Even the younger generation, long assumed to be irrevocably in favor of abortion, is becoming more pro-life. A bare majority of college students support keeping abortion legal, but the percentage is among the lowest in 33 years. According to a Zogby poll, one third of 18- to
29-year-olds would ban all abortions, compared to just 23 percent of those aged 30 to 64 and 20 percent of those over 65. The sharpest decline in abortions has come among teenage girls.
Growing popular unease mixed with fear of controversy has helped drive doctors out of the abortion business. The Guttmacher Institute reports that the number of abortionists fell to 1,800 in the year 2000, from about 2,000 four years before (itself down sharply from the peak of 2,900 in 1982). Notably, there are now fewer physicians performing abortions than there were in 1974, the first year abortion was legal across the United States.
Researcher Lawrence Finer attributes some responsibility to new contraceptive techniques but adds that pro-life activists have thwarted efforts to “establish basic abortion services.” Wayne Goldner, the only board-certified OB-GYN and abortionist in southern New Hampshire, claims that “[i]t’s pure and simple fear” of harassment that stops more doctors from performing abortions.
Fewer doctors are being trained to perform abortions, a result of the activism of such groups as the Christian Medical Association as well as the impact of hospital mergers, which often link religious institutions to secular ones. This, naturally, has sent the pro-abortion lobby forth to demand abortion training.
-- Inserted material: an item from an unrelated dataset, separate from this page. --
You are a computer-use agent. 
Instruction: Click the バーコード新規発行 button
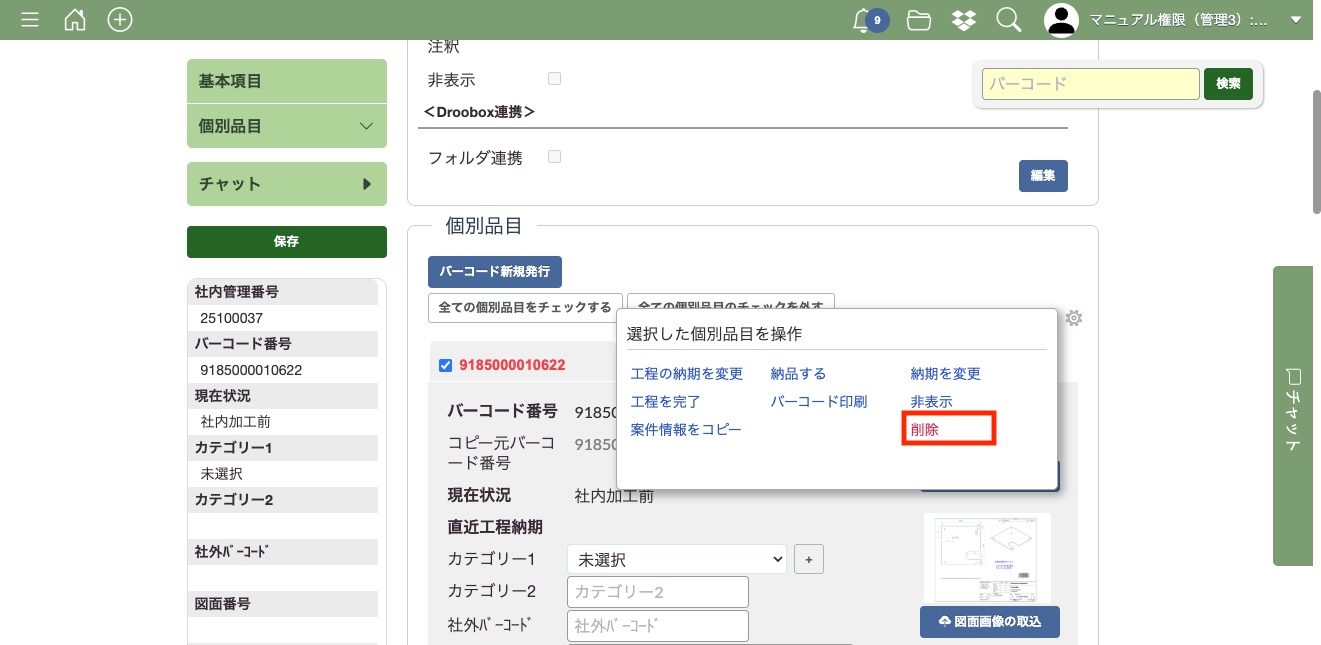click(494, 272)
New York City Mayor Michael Bloomberg issued an executive order mandating abortion education for all OB-GYN residents, though students are allowed to opt out for moral or religious reasons.
Such requirements have been combined with mandates—in New York and elsewhere—to pressure even Catholic hospitals and healthcare plans to offer abortion counseling and referrals, if not abortions themselves. (A 1996 federal law bars states from forcing plans and providers to cover or offer abortions.) Some people apparently believe that abortion should not just be an option.
One of the most important tasks for the pro-life movement is to recapture the term choice. To have sex is to choose to engage in the act that creates babies. Except in cases of rape (or those of genuine mental incapacity), a choice was made. Abortion represents an attempt to avoid responsibility for the consequences of choice. Restricting the “right to choose” an abortion ensures that everyone accepts responsibility for the serious consequences of her sexual choices.
To say that government should intervene to protect the lives of babies is not to ignore the potentially enormous problems that accompany unwanted pregnancies. An estimated 30 million women have had abortions over the last 30 years. Although some chose the procedure because it was convenient, many did not act for frivolous reasons. They faced the seemingly daunting challenge of an unwanted pregnancy and saw abortion as the best option.
Opponents of abortion should respond to them with compassion, not condemnation. One example is the pro-life campaign Silent No More, in which women who have had abortions express their regret at having done so. They have used everything from candlelight vigils to television ads to point out that abortion created more problems for them than it “solved.”
Ultimately, politics will not win the issue. Pro-lifers must concentrate on changing public attitudes. Only when the public believes abortion to be morally wrong will politicians (and judges) decide that it is legally wrong.